GIVEN TASK 1: Count the lines in the records below that contain the string "purple", and reply with that number alone.

Free Speech and Whistle Blowers: An Update – with Kieran Pender
Today’s episode revisits the issue of free speech in the workplace. This follows the recent outcome of the Michaela Banerji case in the High Court, which has made plenty of people question whether they can say what they want without losing their jobs, and under what circumstances they might.
The internet age now offers people around the world the opportunity to express their views on issues affecting the world around them at any time. What happens if those views are at odds with their employer?
Kieran Pender, journalist and visiting fellow at the ANU College of Law, joins us to discuss the path of this case into the High Court, the legal principles surrounding it and whether we are any closer to understanding the implications of its ruling on future cases.
For more resources, see our HR Breakfast Club resources below. If you have a topic that you would like us to discuss, we would be happy to hear from you, please contact us!
Some topics we cover:
- Australians don’t have a constitutional guarantee to free speech.
- Public servants and their right to free speech and the nuances associated with this
- If the recent ruling of the Michaela Banerji case has provided clarity on whether public servants should express their political views on platforms such as Twitter if they are critical of the current government
- Was Banerji just an extreme case?
- As a result of this case, what are the implications for future cases in the internet age?
Genevieve Jacobs: Hello, this is the HR Breakfast Club podcast. I’m Genevieve Jacobs with a focus on the world of work in Australia with a legal spin. We look at HR issues that arise in the workplace and important information about how you might approach them. Our website is hrbreakfastclub.com.au and if you’d like to make contact with some questions, we can respond to those as well and keep you updated on recent developments.
This time around we’re taking a second look at the issue of free speech in the workplace. This follows the recent Michaela Banerji outcome in the High Court, which has made plenty of people question whether they can say what they want without losing their jobs, and under what circumstances.
My guest today joining us from London is Kieran Pender, he’s currently a visiting fellow at the ANU College of Law and a journalist who began his employment law career here in Canberra. Kieran Pender, thanks so much for joining us on the HR Breakfast Club podcast.
Kieran Pender: Thanks for having me back.
Genevieve: Let’s start with a refresher on this torturously extended case, which has wound its way through multiple courts. What was in dispute in the first place?
Kieran: Michaela Banerji was a public servant in Canberra, the Department of Immigration, and in 2011, she joined Twitter and she joined Twitter with a pseudonym @LallaGao didn’t indicate that she was a public servant or who she was. She began posting very critically of Australia’s Border Protection Policy, critical of bureaucrats and of politicians.
One of her colleagues suspected that she was behind this account and advised her superiors. They carried out an investigation, and in 2012 moved to terminate her employment for breach of the APS code of conduct. That went to the Federal Circuit Court, it went to the Administrative Appeals Tribunal, and it went to the High Court and finally, more than half a decade after this all started, it ended up in the High Court and in August they handed down their judgment.
Genevieve: What happened along the way to finally bring it to the High Court, because it’s not a straightforward case of Banerji against the APS the entire way through, is it?
Kieran: That’s correct, so it began in the Federal Circuit Court when they tried to terminate her employment, she went to the Circuit Court and asked for an injunction on free speech constitutional grounds, and she lost that application, so she was then terminated and she brought a worker’s compensation claim on the basis of injuries she said she suffered as a result of the termination.

PROVIDED ENTRIES:
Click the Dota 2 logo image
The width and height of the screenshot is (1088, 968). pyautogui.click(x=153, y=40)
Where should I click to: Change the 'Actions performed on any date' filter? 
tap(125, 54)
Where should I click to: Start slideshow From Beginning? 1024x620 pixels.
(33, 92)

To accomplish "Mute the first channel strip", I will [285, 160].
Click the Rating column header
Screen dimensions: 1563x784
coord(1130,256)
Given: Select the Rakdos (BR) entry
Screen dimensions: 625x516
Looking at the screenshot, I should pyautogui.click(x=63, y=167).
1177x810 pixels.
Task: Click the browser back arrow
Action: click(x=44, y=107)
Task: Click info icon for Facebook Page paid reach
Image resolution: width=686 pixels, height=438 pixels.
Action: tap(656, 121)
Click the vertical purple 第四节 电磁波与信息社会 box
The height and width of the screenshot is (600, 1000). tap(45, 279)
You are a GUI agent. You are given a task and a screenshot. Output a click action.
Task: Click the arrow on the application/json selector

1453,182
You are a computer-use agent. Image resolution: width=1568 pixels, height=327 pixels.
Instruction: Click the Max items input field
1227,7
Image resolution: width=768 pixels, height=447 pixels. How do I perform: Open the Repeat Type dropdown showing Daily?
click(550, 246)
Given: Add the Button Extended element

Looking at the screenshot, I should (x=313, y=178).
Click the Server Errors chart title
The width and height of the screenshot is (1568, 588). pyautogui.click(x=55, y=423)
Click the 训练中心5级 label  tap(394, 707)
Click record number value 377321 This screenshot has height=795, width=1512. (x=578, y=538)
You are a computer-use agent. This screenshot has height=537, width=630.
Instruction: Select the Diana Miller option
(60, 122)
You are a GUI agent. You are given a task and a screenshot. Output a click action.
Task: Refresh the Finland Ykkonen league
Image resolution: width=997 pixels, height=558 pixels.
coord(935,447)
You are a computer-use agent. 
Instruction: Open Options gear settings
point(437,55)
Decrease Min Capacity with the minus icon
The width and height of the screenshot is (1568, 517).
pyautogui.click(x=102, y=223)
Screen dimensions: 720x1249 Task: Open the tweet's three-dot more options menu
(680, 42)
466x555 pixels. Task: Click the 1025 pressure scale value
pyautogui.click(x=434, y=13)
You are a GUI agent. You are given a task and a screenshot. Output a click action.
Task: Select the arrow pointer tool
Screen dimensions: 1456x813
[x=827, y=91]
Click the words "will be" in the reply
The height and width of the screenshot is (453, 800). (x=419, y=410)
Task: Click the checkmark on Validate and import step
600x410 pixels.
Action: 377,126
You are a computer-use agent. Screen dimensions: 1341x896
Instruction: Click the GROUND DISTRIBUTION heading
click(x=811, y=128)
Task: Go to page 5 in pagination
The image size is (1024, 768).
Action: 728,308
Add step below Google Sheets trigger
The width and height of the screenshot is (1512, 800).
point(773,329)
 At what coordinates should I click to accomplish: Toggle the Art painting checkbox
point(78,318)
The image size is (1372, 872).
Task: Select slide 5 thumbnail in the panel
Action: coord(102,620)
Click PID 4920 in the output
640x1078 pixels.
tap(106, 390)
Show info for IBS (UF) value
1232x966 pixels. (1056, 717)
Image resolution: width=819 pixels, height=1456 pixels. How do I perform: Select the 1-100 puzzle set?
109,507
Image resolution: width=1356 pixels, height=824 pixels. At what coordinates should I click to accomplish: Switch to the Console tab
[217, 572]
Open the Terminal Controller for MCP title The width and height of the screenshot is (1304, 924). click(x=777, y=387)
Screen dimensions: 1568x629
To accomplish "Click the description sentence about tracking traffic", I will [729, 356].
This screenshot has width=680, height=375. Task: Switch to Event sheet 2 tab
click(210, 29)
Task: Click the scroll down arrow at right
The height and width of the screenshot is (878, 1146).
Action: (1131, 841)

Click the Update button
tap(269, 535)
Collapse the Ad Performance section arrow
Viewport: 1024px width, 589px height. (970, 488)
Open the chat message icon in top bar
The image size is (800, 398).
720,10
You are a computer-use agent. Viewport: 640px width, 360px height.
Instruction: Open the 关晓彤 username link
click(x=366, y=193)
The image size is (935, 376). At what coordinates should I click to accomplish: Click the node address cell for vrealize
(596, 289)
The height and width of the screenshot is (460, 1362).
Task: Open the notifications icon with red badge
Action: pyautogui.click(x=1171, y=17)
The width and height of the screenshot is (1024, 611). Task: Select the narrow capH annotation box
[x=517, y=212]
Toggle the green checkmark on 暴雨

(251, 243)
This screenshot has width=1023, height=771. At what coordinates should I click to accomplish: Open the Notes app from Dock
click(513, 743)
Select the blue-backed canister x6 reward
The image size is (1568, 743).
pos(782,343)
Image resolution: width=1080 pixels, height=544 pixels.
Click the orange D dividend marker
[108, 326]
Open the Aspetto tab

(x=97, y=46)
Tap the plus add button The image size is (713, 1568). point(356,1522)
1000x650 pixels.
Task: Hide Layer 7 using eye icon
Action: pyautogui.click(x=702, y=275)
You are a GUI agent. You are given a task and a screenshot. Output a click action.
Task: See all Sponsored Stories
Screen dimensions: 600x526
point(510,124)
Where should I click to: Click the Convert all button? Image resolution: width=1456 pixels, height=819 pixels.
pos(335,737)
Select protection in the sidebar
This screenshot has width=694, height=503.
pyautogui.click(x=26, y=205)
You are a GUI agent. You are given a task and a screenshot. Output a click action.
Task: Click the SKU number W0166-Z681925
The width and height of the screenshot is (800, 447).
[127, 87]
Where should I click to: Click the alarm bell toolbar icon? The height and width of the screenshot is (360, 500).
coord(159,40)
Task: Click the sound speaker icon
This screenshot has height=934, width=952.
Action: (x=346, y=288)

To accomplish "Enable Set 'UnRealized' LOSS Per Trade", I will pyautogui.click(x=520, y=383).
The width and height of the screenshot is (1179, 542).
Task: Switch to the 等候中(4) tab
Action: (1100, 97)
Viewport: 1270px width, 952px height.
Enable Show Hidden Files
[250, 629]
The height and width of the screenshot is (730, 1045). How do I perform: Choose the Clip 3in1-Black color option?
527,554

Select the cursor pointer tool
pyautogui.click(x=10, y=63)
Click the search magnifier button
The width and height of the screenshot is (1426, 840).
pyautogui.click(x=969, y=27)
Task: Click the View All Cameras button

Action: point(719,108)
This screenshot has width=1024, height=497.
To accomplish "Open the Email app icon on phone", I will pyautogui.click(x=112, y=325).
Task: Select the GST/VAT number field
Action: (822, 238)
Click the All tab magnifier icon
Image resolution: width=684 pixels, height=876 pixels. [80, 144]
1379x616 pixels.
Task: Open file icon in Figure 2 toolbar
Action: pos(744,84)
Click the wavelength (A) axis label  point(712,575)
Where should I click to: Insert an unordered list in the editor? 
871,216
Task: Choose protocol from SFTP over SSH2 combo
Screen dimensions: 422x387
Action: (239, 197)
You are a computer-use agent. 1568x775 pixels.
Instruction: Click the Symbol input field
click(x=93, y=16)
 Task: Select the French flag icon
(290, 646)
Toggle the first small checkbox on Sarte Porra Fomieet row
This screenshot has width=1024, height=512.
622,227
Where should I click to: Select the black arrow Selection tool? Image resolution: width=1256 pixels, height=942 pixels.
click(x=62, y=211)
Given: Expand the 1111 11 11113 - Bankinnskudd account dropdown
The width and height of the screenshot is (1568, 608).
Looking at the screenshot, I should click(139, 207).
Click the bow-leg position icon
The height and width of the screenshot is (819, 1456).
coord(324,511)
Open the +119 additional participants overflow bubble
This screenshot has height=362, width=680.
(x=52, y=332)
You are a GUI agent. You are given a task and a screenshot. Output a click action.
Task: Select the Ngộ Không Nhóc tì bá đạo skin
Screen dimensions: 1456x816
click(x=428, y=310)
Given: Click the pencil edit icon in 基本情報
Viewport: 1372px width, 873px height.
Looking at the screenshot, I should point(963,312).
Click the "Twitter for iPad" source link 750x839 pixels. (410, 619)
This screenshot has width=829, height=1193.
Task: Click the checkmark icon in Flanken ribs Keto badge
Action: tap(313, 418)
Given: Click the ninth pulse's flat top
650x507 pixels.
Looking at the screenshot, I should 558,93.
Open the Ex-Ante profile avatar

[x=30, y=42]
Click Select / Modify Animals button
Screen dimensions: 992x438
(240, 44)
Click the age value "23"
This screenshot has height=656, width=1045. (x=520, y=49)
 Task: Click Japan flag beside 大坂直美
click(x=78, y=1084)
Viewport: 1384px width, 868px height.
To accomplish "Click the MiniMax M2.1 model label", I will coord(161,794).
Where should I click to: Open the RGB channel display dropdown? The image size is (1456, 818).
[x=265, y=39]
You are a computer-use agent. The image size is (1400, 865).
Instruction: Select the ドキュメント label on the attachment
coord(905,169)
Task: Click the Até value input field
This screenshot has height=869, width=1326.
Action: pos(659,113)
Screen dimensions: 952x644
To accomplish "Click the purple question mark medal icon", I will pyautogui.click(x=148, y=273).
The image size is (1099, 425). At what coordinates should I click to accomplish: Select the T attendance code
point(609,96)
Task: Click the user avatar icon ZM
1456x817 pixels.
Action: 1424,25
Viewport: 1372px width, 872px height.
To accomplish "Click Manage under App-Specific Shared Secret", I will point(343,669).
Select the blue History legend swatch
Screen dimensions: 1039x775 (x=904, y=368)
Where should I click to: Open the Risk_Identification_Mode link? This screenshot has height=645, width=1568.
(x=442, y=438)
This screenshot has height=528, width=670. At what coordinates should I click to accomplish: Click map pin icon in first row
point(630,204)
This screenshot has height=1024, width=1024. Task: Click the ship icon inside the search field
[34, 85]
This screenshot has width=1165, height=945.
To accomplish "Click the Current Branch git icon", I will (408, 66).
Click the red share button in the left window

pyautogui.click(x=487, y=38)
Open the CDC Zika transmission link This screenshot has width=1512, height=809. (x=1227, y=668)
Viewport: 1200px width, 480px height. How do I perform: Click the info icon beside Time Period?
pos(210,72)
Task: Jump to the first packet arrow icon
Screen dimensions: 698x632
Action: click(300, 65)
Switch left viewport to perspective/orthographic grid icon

GIVEN TASK 2: Reproduce word for word everything from "My guest today" down to "the first place?" in the text on workplace free speech above.

RIGHT ANSWER 1: 2

RIGHT ANSWER 2:
My guest today joining us from London is Kieran Pender, he’s currently a visiting fellow at the ANU College of Law and a journalist who began his employment law career here in Canberra. Kieran Pender, thanks so much for joining us on the HR Breakfast Club podcast.
Kieran Pender: Thanks for having me back.
Genevieve: Let’s start with a refresher on this torturously extended case, which has wound its way through multiple courts. What was in dispute in the first place?